# Threading tool helix angle



## Martin22250 (May 7, 2017)

I'm new to the hobby, and grind my own hss tools for my lathe work. I grind my threading tool with no helix angle, maybe that's the wrong term?  Just a 60 degree angle, I've read and seen you tube videos of helix angle grinds on the tools. I haven’t did less than 16 tpi yet on my lathe and my threading seems to work fine, just curious how many hobbyists are grinding helix angles on their tools.


----------



## Karl_T (May 7, 2017)

Do you mean bottom rake angle?

I put ten degrees on the left, zero on the right.  For left hand threads, do just the opposite.


----------



## Martin22250 (May 7, 2017)

I guess that's what I'm talking about, I thought it was called helix angle, that's why I'm asking cause doing a fine thread compared to a course thread would change the grind angle. I haven't put any angle on my tool and it seems to work fine just curious if I should be doing it


----------



## Karl_T (May 7, 2017)

Ya, I'm not sure of the term either. Might be called a relief angle.

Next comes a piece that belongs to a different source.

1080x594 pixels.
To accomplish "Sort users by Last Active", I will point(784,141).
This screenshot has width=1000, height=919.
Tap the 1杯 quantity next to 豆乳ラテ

At any rate, the thread is at an angle on the part, I'd call that the helix angle, and the tool should not rub on it. Ten degree would be way more than ever needed.


----------



## 4GSR (May 7, 2017)

I haven't ground a threading tool in many years with the inserted tooling I use now days.  About 7 to 10 degrees is about right, generally did this on both sides.  That way if I had to cut a left hand lead thread, I didn't have to grind another cutter.  The only time you have to worry about heliex angle having an effect on threading is cutting multi-start threads and very coarse threads on smaller diameters.  Such as 3/4" 5 Acme or similar.  Ken


----------



## tertiaryjim (May 8, 2017)

Martin It's helix angle plus relief angle for the leading edge of the tool.
Relief depends on the material and is usually 4 to 6 deg. Can be less for hard materials or more for soft materials
if you want to check the charts.
Helix angle "increases" as the number of threads per unit, metric or inch, "decreases".
I use a total clearance that will allow me to thread 40 to 12 TPI on most pre-made tools but when it comes to 
special projects or very coarse threads like acme I make a tool by the formulas for that one.
Over time you'll build a lot of threading and special tools so they will be on the shelf when you need em.
I find it easyer to do the math and then grind a number of tools with the same setup so there's sharp ones in the 
box ready to go.


----------



## mikey (May 8, 2017)

[QUOTE="Martin22250, post: 484403, member: 44966"... just curious how many hobbyists are grinding helix angles on their tools.[/QUOTE]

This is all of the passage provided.